LATIHAN 1 —
Menurut kutipan teks tentang acara sepeninggal almarhum, apa pengganti kambing bila keluarga almarhum tidak mampu menyembelihnya?

Penyembelihan kambing
Diawali
dengan penyembelihan satu ekor kambing, sebagai bentuk rasa syukur kepada Sang
pencipta sudah diberi rizki yang begitu banyak, sebagai wujud sedekah kepada
orang-orang yang membutuhkan. Jika keluarga almarhum tidak mampu untuk
menyembelihkan satu ekor kambing, biasanya diganti dengan ayam. Semampunya dan
tidak memberatkan. Jika sekalipun ayam tidak mampu, berarti mengadakan walimah
seadanya dan semampunya.
b.
Ngijing
(membangun batu nisan) dan ziarah
Acara
selanjutnya yaitu ngijing atau
membangun batu nisan sekaligus ziarah kubur yang diakhiri dengan do’a.
Pamasangan batu nisan sebagai tanda bahwa makam tersebut tidak tertukar dengan
yang lainnya dan agar dengan mudah diziarahi. Ziarah sebagai wujud ingat kepada
Sang Khaliq bahwa kitapun semuanya akan mengalami kematian, mengalami dan
merasakan sakitnya dicabutnya roh, dan kembali ke tempat asalnya yaitu tanah.
Adanya
fungsi untuk mengingat keteladanan dan keberadaan pendahulunya baik dari segi
baik dan buruknya untuk dijadikan sebagai bahan renungan dan pembelajaran yang
sudah terjadi. Karena ilmu budi pekerti berkembang berawal keteladanan nenek
moyang.
c. Tahlilan
Malam
harinya setelah shalat isya’ sekitar jam 19:30-an tahlilan akan segera dimulai,
keluarga almarhum mengundang orang-orang disekitarnya untuk mengikuti tahlilan
dan yasinan. Setelah yasinan dan tahlilan selesai diakhiri dengan do’a dan
setelah itu makan-makan bersama, kemudian para tamu undangan diberi berkat
satu-satu untuk dibawa pulang. Biasanya berkat berisi nasi, mie bihun, telur,
daging ayam, daging kambing, kentang, dan lain sebagainya seperti sesajen.

CATATAN TERSEDIA —
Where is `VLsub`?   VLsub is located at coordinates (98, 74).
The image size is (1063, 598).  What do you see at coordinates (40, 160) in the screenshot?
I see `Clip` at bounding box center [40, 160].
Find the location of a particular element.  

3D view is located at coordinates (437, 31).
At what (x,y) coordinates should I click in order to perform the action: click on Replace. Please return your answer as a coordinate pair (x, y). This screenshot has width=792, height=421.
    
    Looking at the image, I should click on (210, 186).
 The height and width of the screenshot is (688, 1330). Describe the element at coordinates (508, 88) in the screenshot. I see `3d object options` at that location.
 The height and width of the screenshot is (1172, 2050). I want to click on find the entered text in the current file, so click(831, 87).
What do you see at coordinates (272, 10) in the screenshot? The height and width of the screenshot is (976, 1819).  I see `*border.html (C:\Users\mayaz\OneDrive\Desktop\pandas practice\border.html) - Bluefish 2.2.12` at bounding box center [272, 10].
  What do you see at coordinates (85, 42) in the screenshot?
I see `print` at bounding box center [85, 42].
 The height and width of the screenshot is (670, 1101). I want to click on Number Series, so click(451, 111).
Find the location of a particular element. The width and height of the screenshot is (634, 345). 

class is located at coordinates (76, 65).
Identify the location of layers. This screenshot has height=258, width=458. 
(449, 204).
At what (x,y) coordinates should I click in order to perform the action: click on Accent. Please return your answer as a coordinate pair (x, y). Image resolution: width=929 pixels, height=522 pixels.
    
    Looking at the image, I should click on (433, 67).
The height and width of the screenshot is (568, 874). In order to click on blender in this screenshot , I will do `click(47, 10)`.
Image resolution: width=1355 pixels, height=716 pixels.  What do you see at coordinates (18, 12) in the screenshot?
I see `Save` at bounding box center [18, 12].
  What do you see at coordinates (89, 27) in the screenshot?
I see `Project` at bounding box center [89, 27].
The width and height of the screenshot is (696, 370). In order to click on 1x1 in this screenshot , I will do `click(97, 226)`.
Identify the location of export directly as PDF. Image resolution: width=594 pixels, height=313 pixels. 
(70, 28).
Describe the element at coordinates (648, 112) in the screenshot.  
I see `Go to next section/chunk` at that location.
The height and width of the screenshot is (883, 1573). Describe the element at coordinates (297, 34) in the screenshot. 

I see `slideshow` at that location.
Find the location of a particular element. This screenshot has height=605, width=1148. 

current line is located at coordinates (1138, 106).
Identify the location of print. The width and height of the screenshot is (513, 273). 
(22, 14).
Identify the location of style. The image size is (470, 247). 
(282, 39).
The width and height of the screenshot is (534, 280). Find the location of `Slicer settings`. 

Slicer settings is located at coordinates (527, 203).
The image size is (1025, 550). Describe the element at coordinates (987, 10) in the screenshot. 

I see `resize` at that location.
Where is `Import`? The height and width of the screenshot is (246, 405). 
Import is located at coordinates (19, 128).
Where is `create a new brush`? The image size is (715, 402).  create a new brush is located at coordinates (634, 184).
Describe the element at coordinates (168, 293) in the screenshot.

LATIHAN 2 —
Kutip dengan tepat baris-baris catatan mulai dari baris pertamanya sampai dengan baris yang memuat "Looking at the image, I should click on (433, 67).", termasuk baris tersebut.

JAWABAN LENGKAP 1 —
Biasanya kambing diganti dengan ayam.

JAWABAN LENGKAP 2 —
Where is `VLsub`?   VLsub is located at coordinates (98, 74).
The image size is (1063, 598).  What do you see at coordinates (40, 160) in the screenshot?
I see `Clip` at bounding box center [40, 160].
Find the location of a particular element.  

3D view is located at coordinates (437, 31).
At what (x,y) coordinates should I click in order to perform the action: click on Replace. Please return your answer as a coordinate pair (x, y). This screenshot has width=792, height=421.
    
    Looking at the image, I should click on (210, 186).
 The height and width of the screenshot is (688, 1330). Describe the element at coordinates (508, 88) in the screenshot. I see `3d object options` at that location.
 The height and width of the screenshot is (1172, 2050). I want to click on find the entered text in the current file, so click(831, 87).
What do you see at coordinates (272, 10) in the screenshot? The height and width of the screenshot is (976, 1819).  I see `*border.html (C:\Users\mayaz\OneDrive\Desktop\pandas practice\border.html) - Bluefish 2.2.12` at bounding box center [272, 10].
  What do you see at coordinates (85, 42) in the screenshot?
I see `print` at bounding box center [85, 42].
 The height and width of the screenshot is (670, 1101). I want to click on Number Series, so click(451, 111).
Find the location of a particular element. The width and height of the screenshot is (634, 345). 

class is located at coordinates (76, 65).
Identify the location of layers. This screenshot has height=258, width=458. 
(449, 204).
At what (x,y) coordinates should I click in order to perform the action: click on Accent. Please return your answer as a coordinate pair (x, y). Image resolution: width=929 pixels, height=522 pixels.
    
    Looking at the image, I should click on (433, 67).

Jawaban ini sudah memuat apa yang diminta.